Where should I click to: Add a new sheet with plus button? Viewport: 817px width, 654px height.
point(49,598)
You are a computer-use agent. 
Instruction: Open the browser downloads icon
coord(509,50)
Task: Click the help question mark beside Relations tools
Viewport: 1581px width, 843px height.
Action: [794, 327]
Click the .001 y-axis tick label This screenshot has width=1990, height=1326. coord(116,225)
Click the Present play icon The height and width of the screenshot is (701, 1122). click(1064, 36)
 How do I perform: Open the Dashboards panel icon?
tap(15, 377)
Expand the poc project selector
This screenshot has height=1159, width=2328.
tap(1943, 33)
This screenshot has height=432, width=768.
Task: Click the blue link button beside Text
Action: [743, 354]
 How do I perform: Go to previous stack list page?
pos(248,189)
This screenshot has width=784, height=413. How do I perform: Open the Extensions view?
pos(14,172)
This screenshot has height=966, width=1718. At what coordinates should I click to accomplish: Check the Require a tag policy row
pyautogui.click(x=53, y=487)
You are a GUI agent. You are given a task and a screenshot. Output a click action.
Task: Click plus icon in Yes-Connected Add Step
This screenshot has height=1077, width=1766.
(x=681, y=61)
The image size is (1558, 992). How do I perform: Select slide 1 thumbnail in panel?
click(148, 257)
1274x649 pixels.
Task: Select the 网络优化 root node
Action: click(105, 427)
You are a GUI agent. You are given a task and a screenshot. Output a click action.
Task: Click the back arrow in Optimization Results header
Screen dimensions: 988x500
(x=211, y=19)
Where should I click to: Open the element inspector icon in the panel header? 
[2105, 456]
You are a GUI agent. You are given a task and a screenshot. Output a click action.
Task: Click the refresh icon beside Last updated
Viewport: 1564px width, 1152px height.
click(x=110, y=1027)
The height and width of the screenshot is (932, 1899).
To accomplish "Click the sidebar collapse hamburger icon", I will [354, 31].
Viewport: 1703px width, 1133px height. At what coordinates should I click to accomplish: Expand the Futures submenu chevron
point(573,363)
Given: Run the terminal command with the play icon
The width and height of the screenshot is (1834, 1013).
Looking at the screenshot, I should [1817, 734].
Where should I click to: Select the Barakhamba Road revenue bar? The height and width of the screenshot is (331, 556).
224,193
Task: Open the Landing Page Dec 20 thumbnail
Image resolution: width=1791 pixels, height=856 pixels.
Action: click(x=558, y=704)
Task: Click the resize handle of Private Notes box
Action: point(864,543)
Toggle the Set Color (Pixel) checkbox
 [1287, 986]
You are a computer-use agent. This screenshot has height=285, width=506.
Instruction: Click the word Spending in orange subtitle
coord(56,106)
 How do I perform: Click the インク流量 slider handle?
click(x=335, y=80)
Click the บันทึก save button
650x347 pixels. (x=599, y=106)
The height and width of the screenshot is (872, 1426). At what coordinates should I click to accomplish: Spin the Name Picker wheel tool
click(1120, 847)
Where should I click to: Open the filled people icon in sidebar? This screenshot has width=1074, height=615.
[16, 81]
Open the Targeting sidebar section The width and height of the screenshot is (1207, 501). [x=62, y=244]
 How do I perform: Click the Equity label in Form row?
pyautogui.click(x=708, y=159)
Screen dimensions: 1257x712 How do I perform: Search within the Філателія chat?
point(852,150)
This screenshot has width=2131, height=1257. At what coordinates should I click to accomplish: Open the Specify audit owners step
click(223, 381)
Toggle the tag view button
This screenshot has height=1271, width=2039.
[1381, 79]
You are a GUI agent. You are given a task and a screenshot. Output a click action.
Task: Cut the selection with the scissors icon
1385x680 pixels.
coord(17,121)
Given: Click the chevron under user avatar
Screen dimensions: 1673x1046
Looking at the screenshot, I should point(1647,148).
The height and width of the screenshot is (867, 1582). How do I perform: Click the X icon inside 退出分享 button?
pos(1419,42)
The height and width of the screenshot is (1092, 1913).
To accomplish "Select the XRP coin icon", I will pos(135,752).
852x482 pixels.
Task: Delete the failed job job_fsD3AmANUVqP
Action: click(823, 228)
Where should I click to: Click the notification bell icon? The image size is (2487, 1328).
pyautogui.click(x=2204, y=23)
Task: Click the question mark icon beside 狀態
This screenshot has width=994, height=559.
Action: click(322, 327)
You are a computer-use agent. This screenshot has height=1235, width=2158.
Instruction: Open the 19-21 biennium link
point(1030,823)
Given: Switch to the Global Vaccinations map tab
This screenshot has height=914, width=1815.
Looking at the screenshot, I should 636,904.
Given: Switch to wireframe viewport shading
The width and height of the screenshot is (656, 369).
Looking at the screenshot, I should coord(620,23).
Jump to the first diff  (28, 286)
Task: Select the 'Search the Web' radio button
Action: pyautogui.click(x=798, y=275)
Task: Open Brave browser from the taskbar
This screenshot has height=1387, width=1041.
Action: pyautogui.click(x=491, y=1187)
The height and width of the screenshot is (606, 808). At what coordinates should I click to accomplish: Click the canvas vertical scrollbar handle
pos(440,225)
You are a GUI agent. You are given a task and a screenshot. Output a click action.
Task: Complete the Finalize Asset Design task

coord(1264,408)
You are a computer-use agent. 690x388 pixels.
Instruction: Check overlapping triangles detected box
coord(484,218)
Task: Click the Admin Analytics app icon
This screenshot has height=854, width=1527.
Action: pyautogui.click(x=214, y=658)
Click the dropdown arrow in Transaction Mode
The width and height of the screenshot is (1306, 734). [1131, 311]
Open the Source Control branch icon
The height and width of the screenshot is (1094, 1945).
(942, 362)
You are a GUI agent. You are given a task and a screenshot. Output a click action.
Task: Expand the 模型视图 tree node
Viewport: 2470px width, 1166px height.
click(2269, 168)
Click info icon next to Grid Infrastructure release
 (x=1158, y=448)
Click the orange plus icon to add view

★ ★ ★ ★ ★ ★ ★

--- AIM OF THE EXERCISE ---
Output, exactly and in full, the lines from the start of the entries above through the line that contains "Click the Present".

--- ANSWER BOX ---
Where should I click to: Add a new sheet with plus button? Viewport: 817px width, 654px height.
point(49,598)
You are a computer-use agent. 
Instruction: Open the browser downloads icon
coord(509,50)
Task: Click the help question mark beside Relations tools
Viewport: 1581px width, 843px height.
Action: [794, 327]
Click the .001 y-axis tick label This screenshot has width=1990, height=1326. coord(116,225)
Click the Present play icon The height and width of the screenshot is (701, 1122). click(1064, 36)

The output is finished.